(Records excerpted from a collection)
+++

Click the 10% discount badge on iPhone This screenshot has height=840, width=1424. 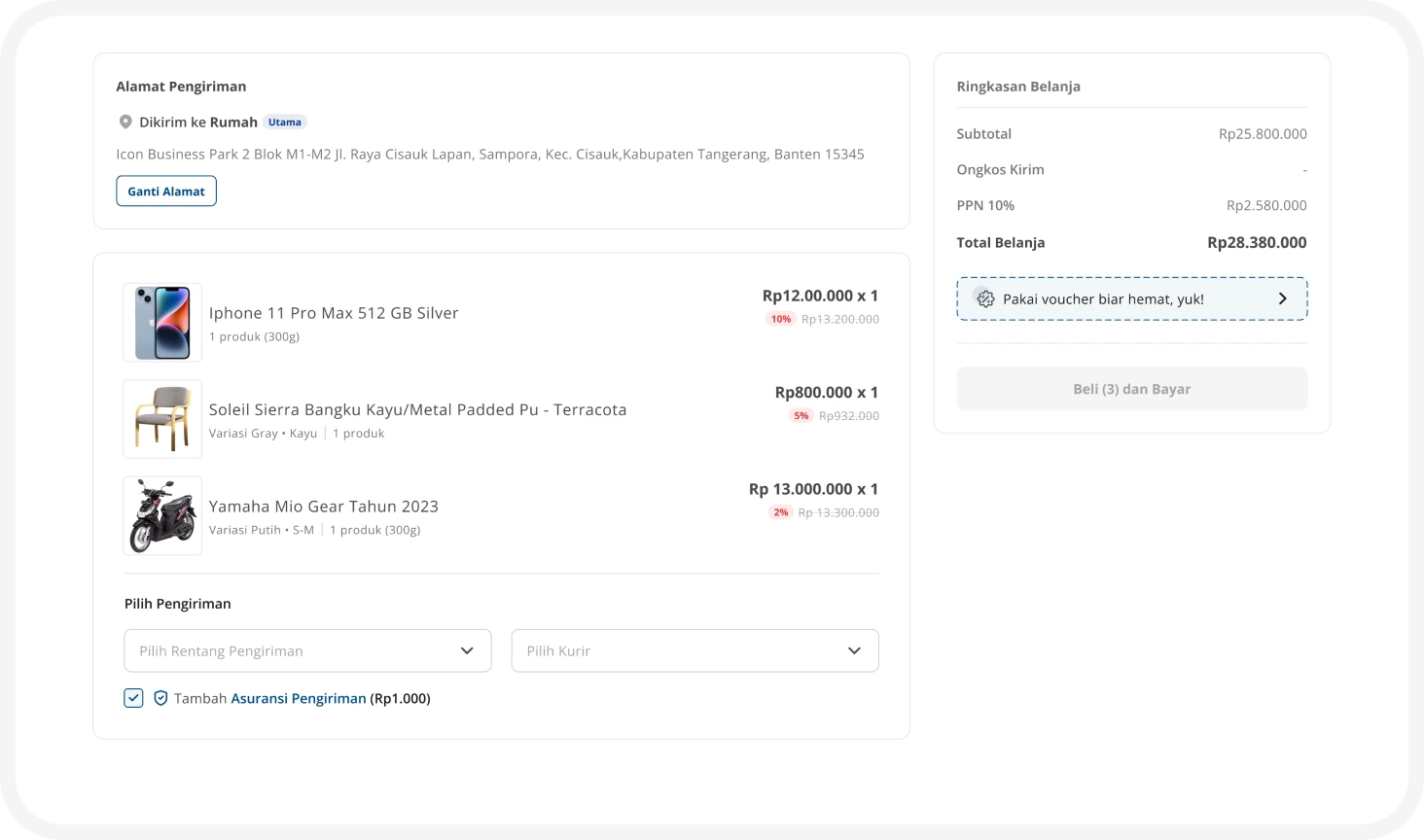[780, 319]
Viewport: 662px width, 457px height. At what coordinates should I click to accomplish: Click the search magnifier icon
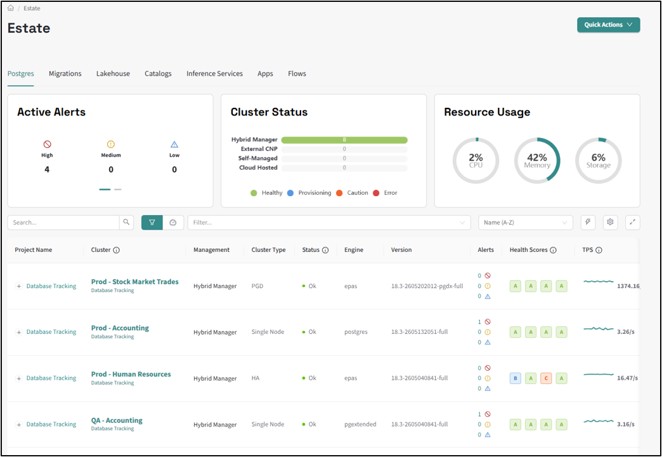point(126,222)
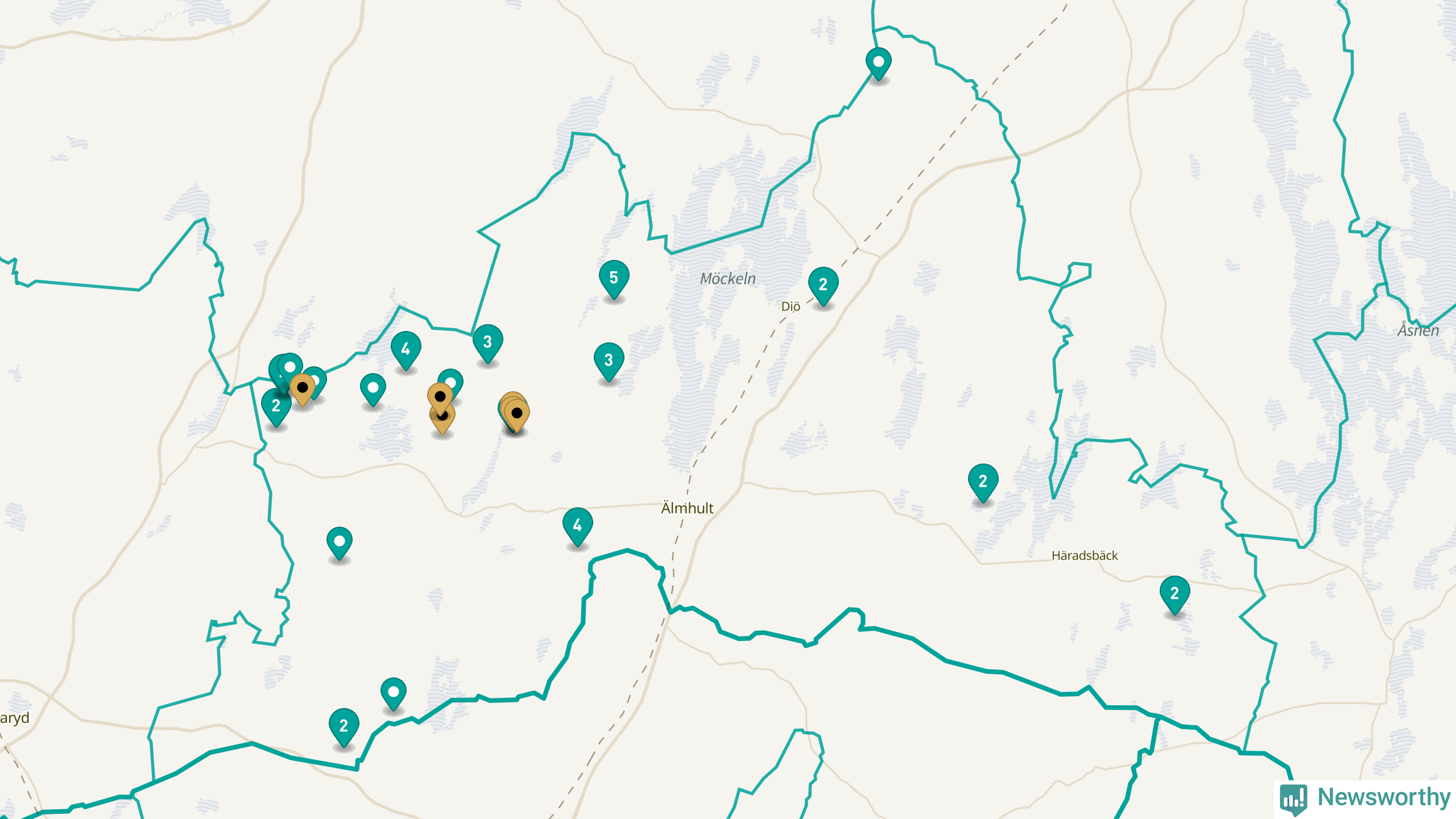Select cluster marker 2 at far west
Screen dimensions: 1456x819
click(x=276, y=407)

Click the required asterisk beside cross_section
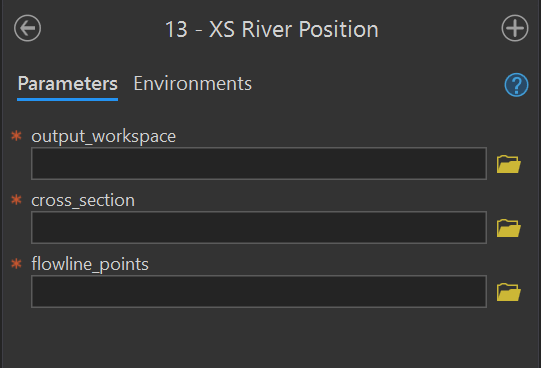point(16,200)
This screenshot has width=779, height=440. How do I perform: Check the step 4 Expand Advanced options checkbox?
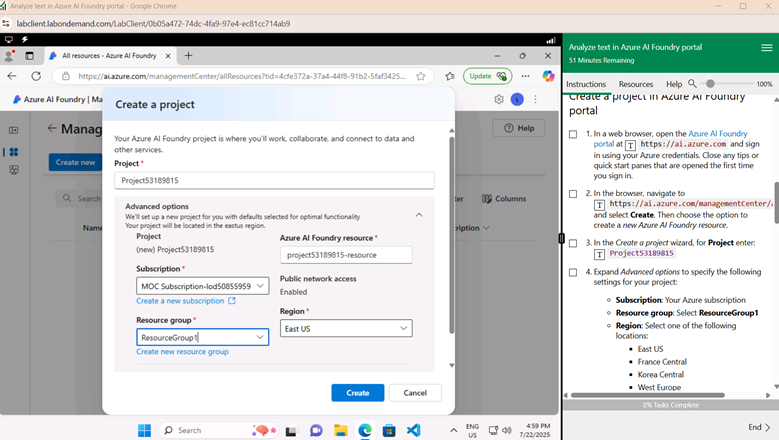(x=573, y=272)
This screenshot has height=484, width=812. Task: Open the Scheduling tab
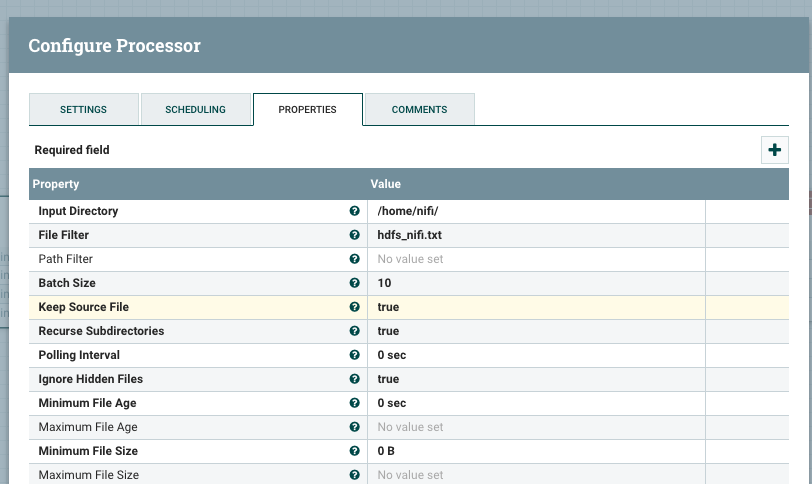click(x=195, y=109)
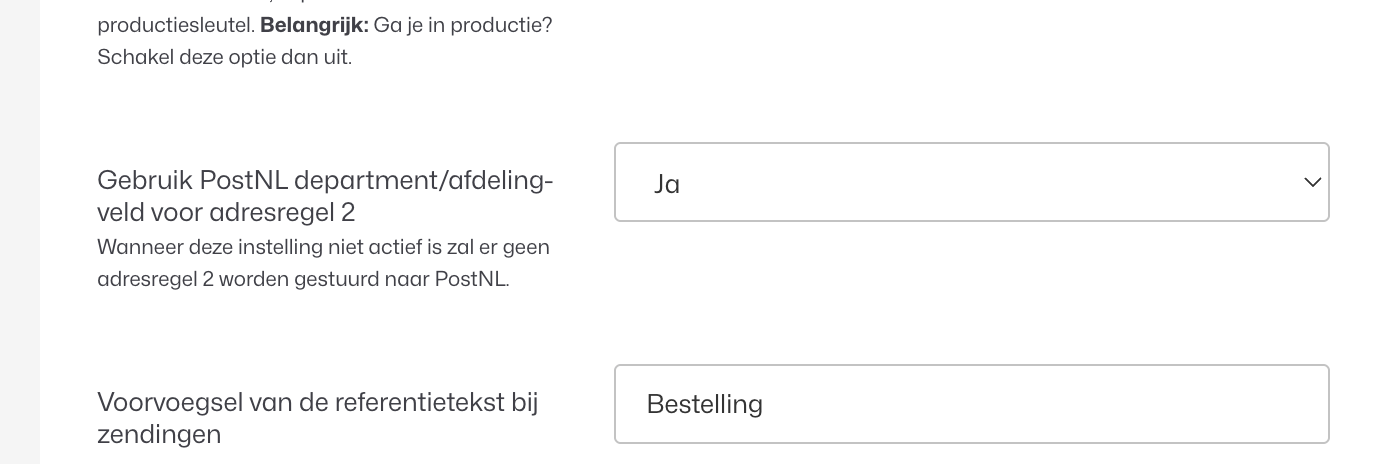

+++

● Exercise
Where the line containing "Viewport: 662px width, 457px" appears in the data above, begin there and output every line through the last, exactly and without pictures.

● Task solution
Viewport: 662px width, 457px height. At what coordinates should I click to accomplish: Click the search magnifier icon
point(126,222)
Select cluster marker 2 at far west
Screen dimensions: 1456x819
click(x=276, y=407)

Click the required asterisk beside cross_section
point(16,200)
This screenshot has width=779, height=440. How do I perform: Check the step 4 Expand Advanced options checkbox?
(x=573, y=272)
This screenshot has height=484, width=812. Task: Open the Scheduling tab
click(x=195, y=109)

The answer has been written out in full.